Deux jours 5

Sète, Espace Georges Brassens

Est-ce que Georges Brassens aurait « apprécié » ce genre d’espace, pas certain !

A titre personnel cela ressemble plus à un rattrapage plus ou moins politique et/ou municipal, voire commercial, permettant d’utiliser le bonhomme décédé pour valoriser la ville.

Citons Wikipédia : construit à l’initiative du maire et député Yves Marchand, l’espace Georges-Brassens a été totalement revu par son architecte Christian Salvador en 2006 et sa surface doublée sous l’impulsion du maire François Commeinhes.

Même pas de photo de l’edifice, par déception.

Reste ses textes…

Le mécréant

Est-il en notre temps rien de plus odieux,
De plus désespérant, que de n’ pas croire en Dieu ?

J’voudrais avoir la foi, la foi d’ mon charbonnier,
Qui est heureux comme un pape et con comme un panier.

Mon voisin du dessus, un certain Blaise Pascal,
M’a gentiment donné ce conseil amical :

« Mettez-vous à genoux, priez et implorez,
Faites semblant de croire, et bientôt vous croirez. »

J’ me mis à débiter, les rotules à terre,
Tous les Ave Maria, tous les Pater Nos ter,

Dans les rues, les cafés, les trains, les autobus,
Tous les de profundis, tous les morpionibus…

Sur ces entrefaites-là, trouvant dans les orties
Une soutane à ma taille, je m’en suis travesti

Et, tonsuré de frais, ma guitare à la main,
Vers la foi salvatrice je me mis en chemin.

J’ tombai sur un boisseau d’ punaises de sacristie.
Me prenant pour un autre, en choeur, elles m’ont dit :

Mon Père, chantez-nous donc quelque refrain sacré,
Quelque sainte chanson dont vous avez l’ secret ! »

Grattant avec ferveur les cordes sous mes doigts,
J’entonnai « le Gorille » avec « Putain de toi ».

Criant à l’imposteur, au traître, au papelard,
Elles veulent me faire subir le supplice d’Abélard,

Je vais grossir les rangs des muets du sérail,
Les belles ne viendront plus se pendre à mon poitrail,

Grâce à ma voix coupée j’aurai la place de choix
Au milieu des Petits chanteurs à la croix d’ bois.

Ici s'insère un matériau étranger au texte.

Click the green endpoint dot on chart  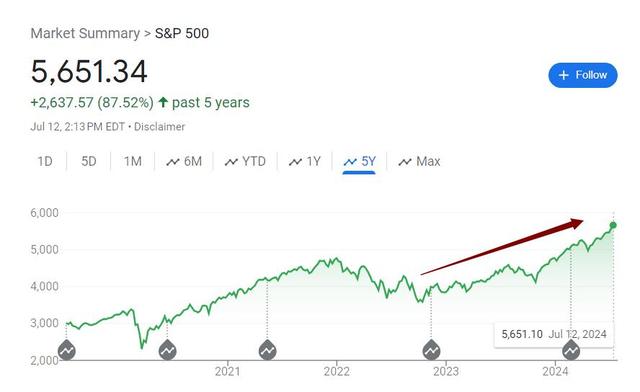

Attirée par le bruit, une dame de Charité,
Leur dit : « Que faites-vous ? Malheureuses, arrêtez !

« Y’a tant d’hommes aujourd’hui qui ont un penchant pervers
À prendre obstinément Cupidon à l’envers,

« Tant d’hommes dépourvus de leurs virils appas,
À ceux qui en ont encore ne les enlevons pas ! »

Ces arguments massue firent une grosse impression,
On me laissa partir avec des ovations.

Mais, sur l’ chemin du ciel, je n’ ferai plus un pas,
La foi viendra d’elle-même ou elle ne viendra pas.

Je n’ai jamais tué, jamais violé non plus,
Y’a déjà quelque temps que je ne vole plus,

Si l’Éternel existe, en fin de compte, il voit
Qu’ je m’ conduis guère plus mal que si j’avais la foi.